18 En de Schriftgeleerden en de overpriesters hoorden dat, en zochten, hoe zij Hem doden zouden; want zij vreesden Hem, omdat de ganse schare ontzet was over Zijn leer.
19 En als het nu laat geworden was, ging Hij uit buiten de stad.
20 En des morgens vroeg voorbijgaande, zagen zij, dat de vijgeboom verdord was, van de wortelen af.
21 En Petrus, zulks indachtig geworden zijnde, zeide tot Hem: Rabbi, zie, de vijgeboom, dien Gij vervloekt hebt, is verdord.
22 En Jezus, antwoordende, zeide tot hen: Hebt geloof op God.
23 Want voorwaar zeg Ik u, dat, zo wie tot dezen berg zal zeggen: Word opgeheven en in de zee geworpen; en niet zal twijfelen in zijn hart, maar zal geloven hetgeen hij zegt, geschieden zal, het zal hem geworden, zo wat hij zegt.
24 Daarom zeg Ik u: Alle dingen, die gij biddende begeert, gelooft, dat gij ze ontvangen zult, en zij zullen u geworden.
25 En wanneer gij staat om te bidden, vergeeft, indien gij iets hebt tegen iemand; opdat ook uw Vader, Die in de hemelen is, ulieden uw misdaden vergeve.
26 Maar indien gij niet vergeeft, zo zal uw Vader, Die in de hemelen is, ook uw misdaden niet vergeven.
27 En zij kwamen wederom te Jeruzalem. En als Hij in den tempel wandelde, kwamen tot Hem de overpriesters, en de schriftgeleerden, en de ouderlingen.
28 En zeiden tot Hem: Door wat macht doet Gij deze dingen? En wie heeft U deze macht gegeven, dat Gij deze dingen doen zoudt?
29 Maar Jezus, antwoordende, zeide tot hen: Ik zal u ook een woord vragen; antwoordt Mij ook, en zo zal Ik u zeggen, door wat macht Ik deze dingen doe:
30 De doop van Johannes, was die uit den hemel, of uit de mensen?

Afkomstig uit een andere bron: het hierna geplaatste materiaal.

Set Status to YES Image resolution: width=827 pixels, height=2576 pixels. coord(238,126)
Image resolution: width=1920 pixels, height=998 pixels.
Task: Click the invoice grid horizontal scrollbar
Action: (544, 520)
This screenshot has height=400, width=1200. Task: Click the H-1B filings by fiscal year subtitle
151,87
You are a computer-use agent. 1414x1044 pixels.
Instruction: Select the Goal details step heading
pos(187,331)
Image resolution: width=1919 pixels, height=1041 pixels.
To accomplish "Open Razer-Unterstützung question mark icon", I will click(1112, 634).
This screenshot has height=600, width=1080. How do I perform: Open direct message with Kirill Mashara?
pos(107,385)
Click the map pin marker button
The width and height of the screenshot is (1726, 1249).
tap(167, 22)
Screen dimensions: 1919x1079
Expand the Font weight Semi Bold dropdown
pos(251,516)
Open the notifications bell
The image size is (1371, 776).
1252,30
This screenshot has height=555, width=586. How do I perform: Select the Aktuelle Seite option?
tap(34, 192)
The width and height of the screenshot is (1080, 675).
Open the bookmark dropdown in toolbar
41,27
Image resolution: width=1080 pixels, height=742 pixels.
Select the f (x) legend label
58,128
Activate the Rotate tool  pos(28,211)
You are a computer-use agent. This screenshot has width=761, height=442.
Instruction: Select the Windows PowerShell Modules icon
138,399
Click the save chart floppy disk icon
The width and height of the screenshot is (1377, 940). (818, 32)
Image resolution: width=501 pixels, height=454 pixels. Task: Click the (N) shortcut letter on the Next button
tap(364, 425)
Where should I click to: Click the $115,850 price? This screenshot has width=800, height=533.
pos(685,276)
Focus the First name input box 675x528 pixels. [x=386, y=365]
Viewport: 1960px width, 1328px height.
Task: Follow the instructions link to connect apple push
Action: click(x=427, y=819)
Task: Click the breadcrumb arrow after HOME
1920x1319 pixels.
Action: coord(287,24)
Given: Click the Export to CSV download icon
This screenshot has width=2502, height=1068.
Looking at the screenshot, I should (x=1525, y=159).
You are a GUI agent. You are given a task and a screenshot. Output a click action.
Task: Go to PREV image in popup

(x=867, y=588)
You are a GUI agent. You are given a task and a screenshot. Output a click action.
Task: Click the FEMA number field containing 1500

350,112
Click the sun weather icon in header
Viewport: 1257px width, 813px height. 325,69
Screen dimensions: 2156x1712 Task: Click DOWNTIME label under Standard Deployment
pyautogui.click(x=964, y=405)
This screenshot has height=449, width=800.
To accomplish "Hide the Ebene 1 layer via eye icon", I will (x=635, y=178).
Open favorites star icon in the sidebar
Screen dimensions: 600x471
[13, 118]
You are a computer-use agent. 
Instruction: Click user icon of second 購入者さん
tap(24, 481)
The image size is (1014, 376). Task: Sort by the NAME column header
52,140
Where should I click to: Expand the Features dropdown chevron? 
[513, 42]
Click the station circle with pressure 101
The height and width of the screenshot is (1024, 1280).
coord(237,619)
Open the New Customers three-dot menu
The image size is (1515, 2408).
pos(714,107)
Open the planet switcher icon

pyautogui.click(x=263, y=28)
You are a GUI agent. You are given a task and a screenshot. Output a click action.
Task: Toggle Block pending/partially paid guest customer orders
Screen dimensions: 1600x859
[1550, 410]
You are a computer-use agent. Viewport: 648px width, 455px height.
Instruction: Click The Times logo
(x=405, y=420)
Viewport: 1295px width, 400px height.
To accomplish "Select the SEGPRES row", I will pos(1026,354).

Antwoordt Mij.
31 En zij overlegden onder zich, zeggende: Indien wij zeggen: Uit den hemel, zo zal Hij zeggen: Waarom hebt gij hem dan niet geloofd?
32 Maar indien wij zeggen: Uit de mensen; zo vrezen wij het volk; want zij hielden allen van Johannes, dat hij waarlijk een profeet was.
33 En, antwoordende, zeiden zij tot Jezus: Wij weten het niet. En Jezus, antwoordende, zeide tot hen: Zo zeg Ik u ook niet, door wat macht Ik deze dingen doe.